Re: Opinion re an interesting article on Linux security in Linux Journal

[Richard Moore <rich () westpoint ltd uk>]

Disclosure: I'm part of the KDE core team

Kenneth R. van Wyk wrote:
Case in point, I just got KDE 3.2 on my PC over the weekend (thanks to the 
Debian-Sid distribution), and I'm seeing the email/PIM environment appearing 
more and more like Outlook.  I can open an email attachment straight into its 
respective app with just 2 clicks of the mouse (although that's actually been 
possible for some time).  That's not to say that doing so is a good idea, but give 
the common desktop user the _opportunity_ and...

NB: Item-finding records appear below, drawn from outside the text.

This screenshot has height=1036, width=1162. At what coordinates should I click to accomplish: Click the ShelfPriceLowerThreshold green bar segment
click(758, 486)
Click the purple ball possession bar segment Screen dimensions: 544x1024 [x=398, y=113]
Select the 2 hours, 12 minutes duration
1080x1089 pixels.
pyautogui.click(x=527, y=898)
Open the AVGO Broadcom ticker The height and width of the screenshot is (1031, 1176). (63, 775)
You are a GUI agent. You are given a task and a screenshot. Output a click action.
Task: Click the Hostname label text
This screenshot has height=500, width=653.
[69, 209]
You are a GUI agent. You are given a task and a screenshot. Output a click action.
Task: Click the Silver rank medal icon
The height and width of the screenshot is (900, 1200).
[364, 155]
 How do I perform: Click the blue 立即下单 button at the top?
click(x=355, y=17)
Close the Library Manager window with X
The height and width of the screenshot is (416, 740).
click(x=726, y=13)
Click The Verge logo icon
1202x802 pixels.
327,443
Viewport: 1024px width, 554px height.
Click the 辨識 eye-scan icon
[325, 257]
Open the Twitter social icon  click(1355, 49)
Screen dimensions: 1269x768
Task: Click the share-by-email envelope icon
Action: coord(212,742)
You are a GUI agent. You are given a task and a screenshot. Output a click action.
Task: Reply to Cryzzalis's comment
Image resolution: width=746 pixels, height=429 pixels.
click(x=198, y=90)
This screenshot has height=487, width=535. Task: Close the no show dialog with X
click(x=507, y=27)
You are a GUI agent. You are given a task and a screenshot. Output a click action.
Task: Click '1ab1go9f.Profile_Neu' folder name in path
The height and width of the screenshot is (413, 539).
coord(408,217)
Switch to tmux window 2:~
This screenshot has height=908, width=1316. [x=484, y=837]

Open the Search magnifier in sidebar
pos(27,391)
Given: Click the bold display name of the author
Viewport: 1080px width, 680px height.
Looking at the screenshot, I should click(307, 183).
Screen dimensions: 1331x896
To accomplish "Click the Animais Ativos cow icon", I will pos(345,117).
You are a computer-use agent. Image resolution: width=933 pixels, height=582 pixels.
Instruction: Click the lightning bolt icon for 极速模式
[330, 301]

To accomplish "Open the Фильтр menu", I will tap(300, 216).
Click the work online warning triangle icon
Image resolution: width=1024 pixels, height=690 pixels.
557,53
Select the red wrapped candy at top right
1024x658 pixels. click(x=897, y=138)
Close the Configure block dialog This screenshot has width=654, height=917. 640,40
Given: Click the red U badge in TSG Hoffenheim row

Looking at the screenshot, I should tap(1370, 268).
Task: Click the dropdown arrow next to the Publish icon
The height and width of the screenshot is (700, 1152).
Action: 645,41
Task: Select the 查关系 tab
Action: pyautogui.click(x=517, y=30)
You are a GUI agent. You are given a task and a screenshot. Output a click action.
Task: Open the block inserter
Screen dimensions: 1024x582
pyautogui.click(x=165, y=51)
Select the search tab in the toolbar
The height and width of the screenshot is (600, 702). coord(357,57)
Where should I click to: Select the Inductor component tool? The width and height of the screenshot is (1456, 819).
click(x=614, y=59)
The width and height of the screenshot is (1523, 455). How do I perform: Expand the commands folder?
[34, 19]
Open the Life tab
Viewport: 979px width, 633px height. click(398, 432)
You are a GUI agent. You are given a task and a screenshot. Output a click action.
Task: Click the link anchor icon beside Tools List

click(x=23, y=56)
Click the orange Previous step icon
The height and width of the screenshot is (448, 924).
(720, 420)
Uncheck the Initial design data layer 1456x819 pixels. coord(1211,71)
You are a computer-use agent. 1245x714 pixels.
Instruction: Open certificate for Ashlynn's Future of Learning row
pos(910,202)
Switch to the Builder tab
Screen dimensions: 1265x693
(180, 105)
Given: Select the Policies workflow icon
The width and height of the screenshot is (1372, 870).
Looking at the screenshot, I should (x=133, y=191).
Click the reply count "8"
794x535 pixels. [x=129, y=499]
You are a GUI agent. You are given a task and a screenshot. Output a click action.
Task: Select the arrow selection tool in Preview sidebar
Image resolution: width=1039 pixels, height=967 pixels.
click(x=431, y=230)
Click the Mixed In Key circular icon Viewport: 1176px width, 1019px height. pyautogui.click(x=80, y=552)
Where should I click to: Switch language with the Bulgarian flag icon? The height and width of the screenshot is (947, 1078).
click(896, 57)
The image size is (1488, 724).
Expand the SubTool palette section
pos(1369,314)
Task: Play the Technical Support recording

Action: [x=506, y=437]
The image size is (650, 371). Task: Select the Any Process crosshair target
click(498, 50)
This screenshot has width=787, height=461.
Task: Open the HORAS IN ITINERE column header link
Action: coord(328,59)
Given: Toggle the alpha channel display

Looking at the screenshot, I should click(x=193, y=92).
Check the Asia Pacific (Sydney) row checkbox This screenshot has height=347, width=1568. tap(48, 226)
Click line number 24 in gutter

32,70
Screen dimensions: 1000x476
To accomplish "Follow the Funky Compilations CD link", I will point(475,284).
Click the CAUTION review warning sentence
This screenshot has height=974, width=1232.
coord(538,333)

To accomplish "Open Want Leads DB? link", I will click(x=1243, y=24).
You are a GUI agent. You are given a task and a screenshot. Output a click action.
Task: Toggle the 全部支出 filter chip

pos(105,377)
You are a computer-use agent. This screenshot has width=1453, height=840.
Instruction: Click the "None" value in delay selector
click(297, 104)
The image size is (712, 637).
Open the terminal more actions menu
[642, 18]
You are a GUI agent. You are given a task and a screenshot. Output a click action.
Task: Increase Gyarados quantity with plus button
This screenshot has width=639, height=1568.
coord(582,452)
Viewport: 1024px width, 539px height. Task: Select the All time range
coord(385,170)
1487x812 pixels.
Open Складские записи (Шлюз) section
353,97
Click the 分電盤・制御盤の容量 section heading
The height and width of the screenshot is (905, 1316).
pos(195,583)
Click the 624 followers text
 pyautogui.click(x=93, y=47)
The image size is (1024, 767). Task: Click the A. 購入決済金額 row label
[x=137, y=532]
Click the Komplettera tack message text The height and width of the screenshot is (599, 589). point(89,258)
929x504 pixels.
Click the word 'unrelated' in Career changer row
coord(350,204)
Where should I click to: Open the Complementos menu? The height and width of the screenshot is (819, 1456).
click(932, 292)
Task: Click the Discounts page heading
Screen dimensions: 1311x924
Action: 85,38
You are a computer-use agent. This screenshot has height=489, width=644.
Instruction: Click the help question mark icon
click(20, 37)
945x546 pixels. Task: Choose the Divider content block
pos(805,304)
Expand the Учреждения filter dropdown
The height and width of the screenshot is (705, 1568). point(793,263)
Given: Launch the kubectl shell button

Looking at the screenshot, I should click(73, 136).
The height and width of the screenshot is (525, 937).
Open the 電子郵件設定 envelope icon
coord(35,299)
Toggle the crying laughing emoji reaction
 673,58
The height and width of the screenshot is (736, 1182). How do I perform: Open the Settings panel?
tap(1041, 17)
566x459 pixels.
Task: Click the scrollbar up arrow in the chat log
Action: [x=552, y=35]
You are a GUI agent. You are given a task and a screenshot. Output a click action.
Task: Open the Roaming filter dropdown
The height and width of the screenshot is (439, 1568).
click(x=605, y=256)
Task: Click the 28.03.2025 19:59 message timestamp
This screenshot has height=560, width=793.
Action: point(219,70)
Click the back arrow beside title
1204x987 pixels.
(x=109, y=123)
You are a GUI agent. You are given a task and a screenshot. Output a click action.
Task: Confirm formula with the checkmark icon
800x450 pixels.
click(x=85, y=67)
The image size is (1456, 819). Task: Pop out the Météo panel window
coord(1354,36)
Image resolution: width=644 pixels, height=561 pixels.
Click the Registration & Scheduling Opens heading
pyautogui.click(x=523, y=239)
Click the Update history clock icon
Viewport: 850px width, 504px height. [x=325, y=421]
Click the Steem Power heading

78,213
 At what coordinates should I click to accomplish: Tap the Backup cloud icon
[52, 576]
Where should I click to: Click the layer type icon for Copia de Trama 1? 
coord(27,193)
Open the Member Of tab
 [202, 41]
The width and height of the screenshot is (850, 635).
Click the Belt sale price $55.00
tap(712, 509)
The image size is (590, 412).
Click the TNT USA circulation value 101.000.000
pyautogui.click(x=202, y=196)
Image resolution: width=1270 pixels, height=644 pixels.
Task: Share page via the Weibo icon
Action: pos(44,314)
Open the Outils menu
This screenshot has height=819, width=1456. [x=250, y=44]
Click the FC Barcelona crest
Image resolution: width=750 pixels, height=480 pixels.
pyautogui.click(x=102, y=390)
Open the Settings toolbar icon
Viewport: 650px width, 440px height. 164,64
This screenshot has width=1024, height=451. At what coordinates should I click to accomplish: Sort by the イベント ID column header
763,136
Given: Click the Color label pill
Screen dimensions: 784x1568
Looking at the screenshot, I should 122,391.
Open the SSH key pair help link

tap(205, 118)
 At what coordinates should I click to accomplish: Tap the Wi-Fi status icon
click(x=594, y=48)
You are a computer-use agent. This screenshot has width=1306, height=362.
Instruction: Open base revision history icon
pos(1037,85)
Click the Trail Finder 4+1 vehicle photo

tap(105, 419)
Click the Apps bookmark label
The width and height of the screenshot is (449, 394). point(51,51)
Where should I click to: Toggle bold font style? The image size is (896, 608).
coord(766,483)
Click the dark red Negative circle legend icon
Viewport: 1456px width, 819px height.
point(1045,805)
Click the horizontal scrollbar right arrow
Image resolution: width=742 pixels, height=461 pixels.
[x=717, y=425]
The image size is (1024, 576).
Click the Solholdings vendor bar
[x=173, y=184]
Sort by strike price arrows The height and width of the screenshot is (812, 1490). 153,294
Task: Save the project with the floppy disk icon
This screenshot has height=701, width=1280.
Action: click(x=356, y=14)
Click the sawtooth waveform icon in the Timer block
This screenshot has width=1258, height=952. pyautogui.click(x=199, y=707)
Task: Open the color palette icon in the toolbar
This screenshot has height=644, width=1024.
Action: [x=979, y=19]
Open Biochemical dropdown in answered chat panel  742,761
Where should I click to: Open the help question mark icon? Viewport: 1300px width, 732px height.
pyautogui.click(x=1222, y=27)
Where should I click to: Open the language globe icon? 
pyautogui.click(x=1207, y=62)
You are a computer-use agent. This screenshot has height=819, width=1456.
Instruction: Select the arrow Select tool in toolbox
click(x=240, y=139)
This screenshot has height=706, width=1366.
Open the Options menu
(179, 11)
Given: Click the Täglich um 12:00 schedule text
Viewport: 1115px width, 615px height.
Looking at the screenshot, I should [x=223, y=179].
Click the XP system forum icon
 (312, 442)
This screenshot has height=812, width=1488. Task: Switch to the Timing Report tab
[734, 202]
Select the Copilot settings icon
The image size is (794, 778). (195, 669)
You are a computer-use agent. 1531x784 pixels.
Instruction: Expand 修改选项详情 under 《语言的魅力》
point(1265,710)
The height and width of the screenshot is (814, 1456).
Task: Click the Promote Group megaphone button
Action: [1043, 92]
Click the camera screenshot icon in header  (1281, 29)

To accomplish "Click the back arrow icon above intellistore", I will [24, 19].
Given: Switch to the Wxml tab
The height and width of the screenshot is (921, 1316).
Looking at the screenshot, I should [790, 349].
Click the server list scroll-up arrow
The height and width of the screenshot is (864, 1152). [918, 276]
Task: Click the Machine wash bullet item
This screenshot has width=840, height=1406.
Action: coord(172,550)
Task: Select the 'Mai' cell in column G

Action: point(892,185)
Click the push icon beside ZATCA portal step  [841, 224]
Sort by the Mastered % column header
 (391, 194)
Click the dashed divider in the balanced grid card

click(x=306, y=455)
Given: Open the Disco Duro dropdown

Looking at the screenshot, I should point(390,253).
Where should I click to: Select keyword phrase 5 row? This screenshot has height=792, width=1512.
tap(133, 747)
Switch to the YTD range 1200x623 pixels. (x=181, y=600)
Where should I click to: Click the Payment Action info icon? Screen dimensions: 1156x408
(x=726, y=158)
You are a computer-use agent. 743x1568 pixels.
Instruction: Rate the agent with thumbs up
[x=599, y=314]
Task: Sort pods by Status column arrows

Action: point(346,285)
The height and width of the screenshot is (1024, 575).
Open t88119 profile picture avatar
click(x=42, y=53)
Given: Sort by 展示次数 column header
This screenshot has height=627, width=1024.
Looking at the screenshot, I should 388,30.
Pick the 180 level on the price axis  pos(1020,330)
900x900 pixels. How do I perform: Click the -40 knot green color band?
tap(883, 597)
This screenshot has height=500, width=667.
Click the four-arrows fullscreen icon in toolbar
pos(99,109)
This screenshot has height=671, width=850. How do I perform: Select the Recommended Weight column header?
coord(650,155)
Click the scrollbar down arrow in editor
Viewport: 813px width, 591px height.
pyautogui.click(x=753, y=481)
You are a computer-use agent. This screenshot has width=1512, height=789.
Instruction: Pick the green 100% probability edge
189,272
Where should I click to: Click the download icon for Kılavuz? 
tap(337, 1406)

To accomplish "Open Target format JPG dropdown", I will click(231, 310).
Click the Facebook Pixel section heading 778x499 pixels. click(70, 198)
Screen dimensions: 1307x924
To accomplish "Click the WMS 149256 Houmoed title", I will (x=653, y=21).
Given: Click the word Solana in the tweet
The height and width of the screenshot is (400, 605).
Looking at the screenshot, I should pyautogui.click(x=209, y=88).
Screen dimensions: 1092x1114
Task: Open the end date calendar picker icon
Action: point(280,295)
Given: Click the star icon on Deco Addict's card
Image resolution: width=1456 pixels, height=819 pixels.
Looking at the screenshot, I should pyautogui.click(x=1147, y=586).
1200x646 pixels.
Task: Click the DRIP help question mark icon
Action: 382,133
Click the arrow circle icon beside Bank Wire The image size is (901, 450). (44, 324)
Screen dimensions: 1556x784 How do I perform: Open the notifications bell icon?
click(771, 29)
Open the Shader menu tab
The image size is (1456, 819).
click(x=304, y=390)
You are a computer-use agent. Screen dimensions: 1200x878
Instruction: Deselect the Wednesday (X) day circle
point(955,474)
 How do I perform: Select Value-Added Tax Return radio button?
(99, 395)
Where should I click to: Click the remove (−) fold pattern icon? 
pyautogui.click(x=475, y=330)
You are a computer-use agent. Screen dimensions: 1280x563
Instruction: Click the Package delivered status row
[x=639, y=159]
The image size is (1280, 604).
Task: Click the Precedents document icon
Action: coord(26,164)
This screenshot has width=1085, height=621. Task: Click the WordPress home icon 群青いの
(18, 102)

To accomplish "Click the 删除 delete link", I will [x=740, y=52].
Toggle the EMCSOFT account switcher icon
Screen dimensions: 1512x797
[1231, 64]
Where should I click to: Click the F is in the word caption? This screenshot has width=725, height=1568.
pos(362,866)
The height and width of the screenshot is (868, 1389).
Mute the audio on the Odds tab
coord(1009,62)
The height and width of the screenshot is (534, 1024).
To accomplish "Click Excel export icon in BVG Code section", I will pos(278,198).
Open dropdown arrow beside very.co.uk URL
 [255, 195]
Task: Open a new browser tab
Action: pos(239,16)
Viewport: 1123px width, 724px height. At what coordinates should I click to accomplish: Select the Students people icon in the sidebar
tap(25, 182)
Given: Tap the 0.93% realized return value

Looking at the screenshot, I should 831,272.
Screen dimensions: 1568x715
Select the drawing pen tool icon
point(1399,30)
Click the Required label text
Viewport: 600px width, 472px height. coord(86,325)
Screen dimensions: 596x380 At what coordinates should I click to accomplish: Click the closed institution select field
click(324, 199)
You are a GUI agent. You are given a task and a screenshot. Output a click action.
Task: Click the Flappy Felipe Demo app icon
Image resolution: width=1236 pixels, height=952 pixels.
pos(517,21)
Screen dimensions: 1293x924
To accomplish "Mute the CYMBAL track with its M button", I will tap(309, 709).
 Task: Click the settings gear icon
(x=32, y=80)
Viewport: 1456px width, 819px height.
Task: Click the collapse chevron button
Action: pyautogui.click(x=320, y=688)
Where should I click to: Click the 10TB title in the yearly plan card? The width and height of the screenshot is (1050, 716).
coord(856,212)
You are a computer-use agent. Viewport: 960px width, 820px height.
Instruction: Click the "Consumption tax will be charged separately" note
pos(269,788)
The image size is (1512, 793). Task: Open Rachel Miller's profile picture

A few things to note about this:

1. The PIM environment is actually a container that embeds the same 
kmail/kontact/addressbook code as that used in the standalone apps. The 
aim here is to bring them together into a single UI for those who want 
to work in that outlook-like way. (Note that you can still use 
everything standalone).


2. While you can open things in their apps, what you can't do is make 
anything directly execute - that takes an addition step (eg. using 
konqueror or the command line to set the executable flag, then running 
the attachment). Since we do not let macros run on document openning, 
the risks of opening things are minimised.


3. We do not display HTML email by default which drastically reduces the 
risk of information leakage, and when you do enable HTML java and 
javascript are disabled.


Unlike Microsoft, we aim to make things secure in the default 
configuration (even at the expense of a little convenience). If anyone 
does find a problem, please use [EMAIL PROTECTED] to notify us.


Cheers

Rich. (speaking for himself not the kde-pim team).